Parce que les études menées après 25 ans sont encore en cours. Le bénéfice est certainement bien inférieur à une vaccination à 14 ans.
Chez une femme de 25 ans n'ayant pas eu de rapports, la vaccination reste-t-elle conseillée ?
En théorie, l'indication est judicieuse. Néanmoins nous ne disposons pas de données (les études ont été menées chez des femmes plus jeunes). Il ne faut pas sortir des recommandations.
Ma fille veut bien faire le vaccin mais elle refuse tout visite chez un gynécologue. Est-ce indispensable pour se faire vacciner ?
Dr Roman Rouzier : Absolument pas, elle peut voir votre généraliste. L'examen gynéco n'est pas obligatoire.
Je voudrais me faire vacciner mais j'ai déjà eu des rapports. Je pourrai le faire ou pas ?
Cela dépend de quand datent les rapports : s'ils datent de moins d'un an, vous pouvez faire le vaccin. Il faut avoir moins de 23 ans.
Le vaccin est-il remboursé par la sécurité sociale ? Combien coût-t-il ?
Le vaccin est remboursé par la sécu. Il coûte 140 euros par injection (il faut en faire 3).
On voit 2 types de vaccins dans les médias, ce sont les mêmes ? Sont-ils aussi efficaces l'un que l'autre ?

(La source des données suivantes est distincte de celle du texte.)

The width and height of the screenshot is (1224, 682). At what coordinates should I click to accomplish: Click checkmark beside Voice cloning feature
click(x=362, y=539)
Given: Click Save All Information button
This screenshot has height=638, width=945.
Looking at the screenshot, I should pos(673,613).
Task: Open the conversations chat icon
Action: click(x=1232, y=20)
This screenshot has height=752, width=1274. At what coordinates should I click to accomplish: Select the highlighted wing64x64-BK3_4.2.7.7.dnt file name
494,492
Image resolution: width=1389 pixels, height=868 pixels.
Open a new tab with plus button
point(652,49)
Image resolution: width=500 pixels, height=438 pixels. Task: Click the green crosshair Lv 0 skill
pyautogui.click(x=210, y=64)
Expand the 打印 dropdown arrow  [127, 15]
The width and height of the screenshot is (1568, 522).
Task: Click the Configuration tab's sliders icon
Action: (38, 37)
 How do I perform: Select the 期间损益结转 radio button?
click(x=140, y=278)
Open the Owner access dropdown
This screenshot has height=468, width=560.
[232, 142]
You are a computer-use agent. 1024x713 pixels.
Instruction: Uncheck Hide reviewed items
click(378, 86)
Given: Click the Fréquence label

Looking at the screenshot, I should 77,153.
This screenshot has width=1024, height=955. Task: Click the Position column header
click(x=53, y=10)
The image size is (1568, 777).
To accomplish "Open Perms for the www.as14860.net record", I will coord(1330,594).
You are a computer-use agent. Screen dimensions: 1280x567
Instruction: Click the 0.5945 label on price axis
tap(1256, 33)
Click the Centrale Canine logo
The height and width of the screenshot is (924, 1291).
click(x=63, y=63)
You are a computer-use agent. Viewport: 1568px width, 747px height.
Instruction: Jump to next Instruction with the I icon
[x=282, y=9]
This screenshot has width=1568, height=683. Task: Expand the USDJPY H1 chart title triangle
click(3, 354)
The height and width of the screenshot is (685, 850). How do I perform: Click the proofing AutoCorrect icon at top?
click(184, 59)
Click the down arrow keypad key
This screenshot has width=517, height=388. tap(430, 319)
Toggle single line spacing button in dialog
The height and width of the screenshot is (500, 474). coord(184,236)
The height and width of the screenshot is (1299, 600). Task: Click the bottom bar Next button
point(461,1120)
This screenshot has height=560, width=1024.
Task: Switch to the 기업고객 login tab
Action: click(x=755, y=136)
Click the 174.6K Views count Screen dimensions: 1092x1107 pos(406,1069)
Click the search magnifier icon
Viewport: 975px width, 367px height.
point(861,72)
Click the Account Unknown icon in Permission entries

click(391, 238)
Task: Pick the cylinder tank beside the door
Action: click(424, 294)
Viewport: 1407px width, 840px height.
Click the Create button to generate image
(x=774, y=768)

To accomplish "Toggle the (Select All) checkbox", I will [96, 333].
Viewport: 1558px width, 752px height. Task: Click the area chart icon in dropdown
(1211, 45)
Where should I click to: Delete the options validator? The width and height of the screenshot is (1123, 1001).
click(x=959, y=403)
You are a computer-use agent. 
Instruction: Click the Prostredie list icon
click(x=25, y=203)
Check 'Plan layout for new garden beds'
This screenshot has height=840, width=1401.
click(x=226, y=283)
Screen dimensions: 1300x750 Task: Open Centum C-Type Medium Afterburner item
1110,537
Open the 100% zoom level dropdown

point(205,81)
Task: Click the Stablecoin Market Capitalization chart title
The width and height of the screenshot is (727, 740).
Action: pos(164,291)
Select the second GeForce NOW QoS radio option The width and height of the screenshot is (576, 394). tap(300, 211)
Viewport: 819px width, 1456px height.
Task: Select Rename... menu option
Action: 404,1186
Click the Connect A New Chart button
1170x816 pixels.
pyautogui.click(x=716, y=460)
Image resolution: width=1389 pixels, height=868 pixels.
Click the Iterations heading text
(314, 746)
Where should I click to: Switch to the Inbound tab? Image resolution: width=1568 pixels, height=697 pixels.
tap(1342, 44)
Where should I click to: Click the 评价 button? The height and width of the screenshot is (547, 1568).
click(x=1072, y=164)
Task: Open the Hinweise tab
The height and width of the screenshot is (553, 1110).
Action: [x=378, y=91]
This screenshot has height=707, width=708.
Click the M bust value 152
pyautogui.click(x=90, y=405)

Il existe en effet 2 vaccins : le premier sur le marché (Gardasil) est quadrivalent, c'est-à-dire qu'il protège contre 2 souches de papillomavirus qui donnent des cancers (16 et 18) ainsi que sur 2 souches de papillomavirus qui donnent des verrues génitales.
Le deuxième disponible : Cervarix est bivalent, il protège contre 2 souches de papillomavirus qui donnent des cancers (16 et 18) et il a l'avantage de conférer une protection anticorps prolongée (plus de 6 ans) et une protection longue est nécessaire.
Aujourd'hui, quel est le succès du vaccin en France ? Quelle est la proportion de jeunes femmes à se faire vacciner ?
La couverture vaccinale est correcte. On peut regretter que ce soit essentiellement des jeunes filles/femmes de 15 à 23 ans qui se fassent vacciner et que l'observance soit médiocre (Il faut faire 3 injections).
Ce vaccin comporte-t-il des risques pour la santé ? Des effets secondaires ?
Dr Roman Rouzier : La vaccination engendre souvent une réaction locale (c'est le mécanisme d'action).
Aucun effet grave n'a été rapporté suite à ces vaccins malgré ce que l'on peut lire sur Internet.
L'Agence européenne du médicament recommande donc leur utilisation.
N'y a-t-il pas un risque à faire vacciner nos filles comme ce fut le cas il y a des années avec le vaccin contre l'hépatite ?
Les études sur le vaccin contre le papillomavirus sont solides.
Je tiens à préciser qu'il n'y a pas de risque à vacciner les enfants contre l'hépatite B !
A-t-on fait des études sur la baisse du nombre de cancers dans les pays où le vaccin existe depuis longtemps ?
Les études ont plusieurs années de recul et on a démontré la diminution des états pré-cancéreux. La diminution des cancers ne sera observée que dans une dizaine d'années. Diminuer les états pré-cancéreux est tout de même très intéressant car c'est source de stress et de risque sur une future grossesse.
Le cancer du col de l'utérus est-il fréquent en France, par exemple par rapport au cancer du sein ?
Dr Roman Rouzier : Le cancer de l'utérus, c'est 4 000 nouveaux cas par an.
Le cancer du sein : 35 000, donc beaucoup plus. Il convient néanmoins de noter que le cancer de l'utérus touche des femmes jeunes voire très jeunes.
A quel âge risque t-on le plus de risque de contracter le virus ?
Le pic d'incidence, c'est à dire le moment où on attrape le plus facilement le virus, c'est 17-23 ans.
C'est-à-dire juste après les premiers rapports sexuels.
Une prévention par vaccination doit donc être réalisée avant l'infection, c'est-à-dire avant les premiers rapports sexuels.
Sur les 80% qui rencontrent le virus, combien "l'attrapent" ? Et combien développeront ensuite un cancer ?
Toutes les femmes qui rencontrent le virus l'attrapent. Elles vont l'éliminer pour la plupart spontanément. Cependant, 20% des femmes vont avoir un frottis pathologique au cours de leur vie.
3 à 4 % des femmes développent un cancer en l'absence de dépistage et 1 % chez les femmes dépistées (mais cela nécessite un traitement comme l'ablation d'une partie du col de l'utérus).